### Directions for this task
Reproduce the material below word for word, line by line, omitting the pictures.
## begin Material for this task
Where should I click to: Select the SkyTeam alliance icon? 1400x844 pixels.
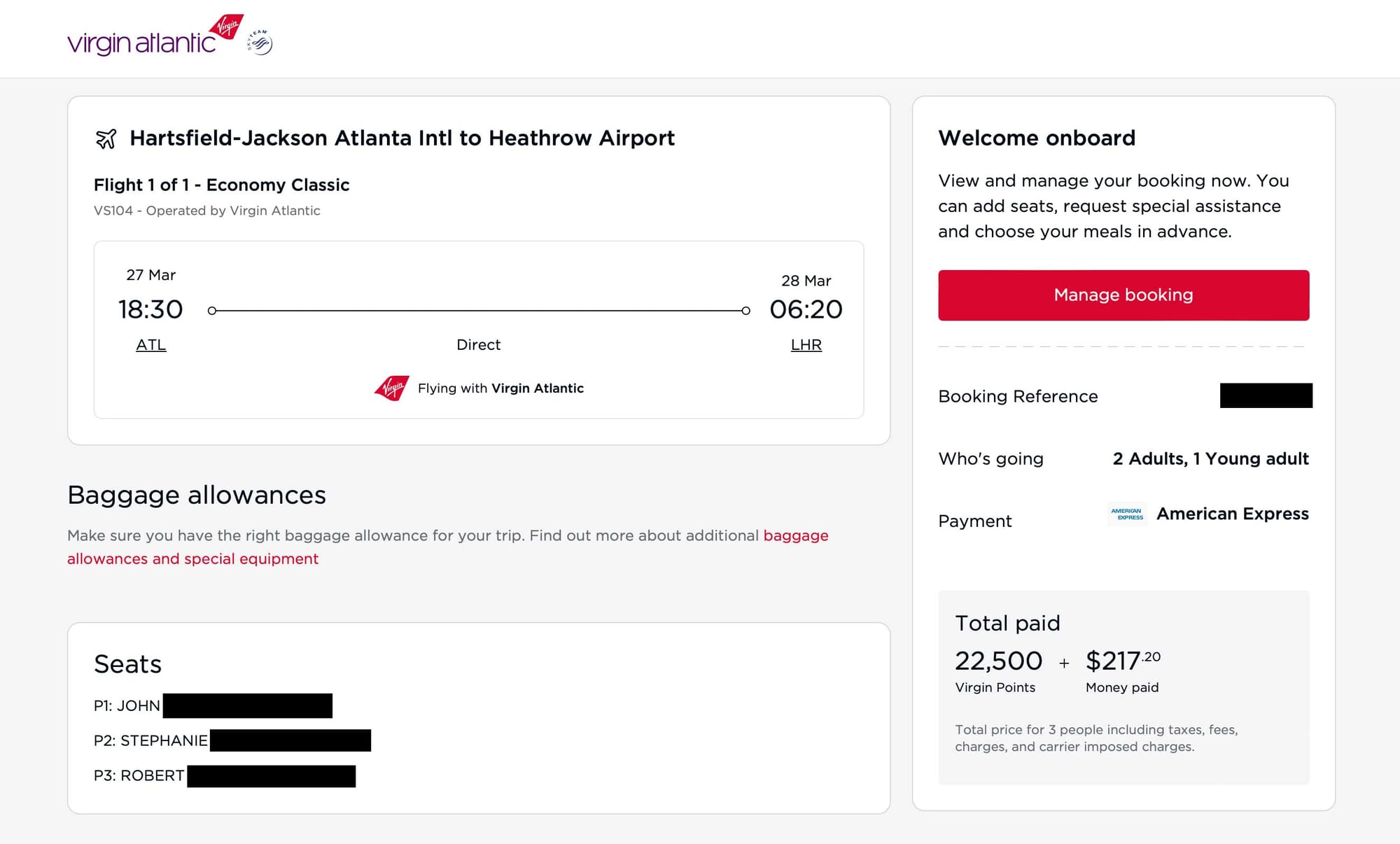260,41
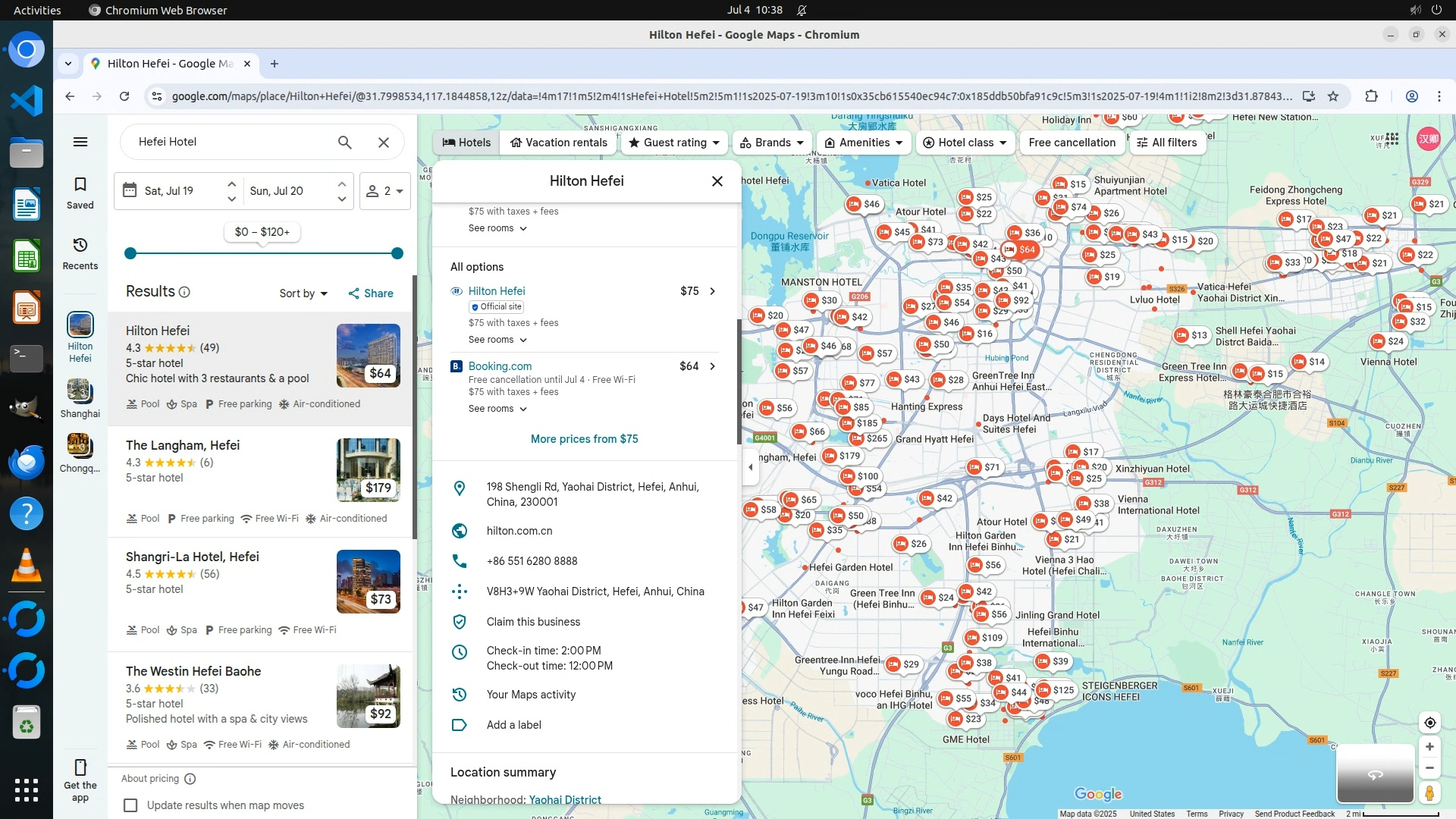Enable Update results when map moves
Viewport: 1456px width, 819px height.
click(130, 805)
## end Material for this task
### Exercise answer
Where should I click to: Select the SkyTeam alliance icon? 1400x844 pixels.
260,41
Enable Update results when map moves
Viewport: 1456px width, 819px height.
click(130, 805)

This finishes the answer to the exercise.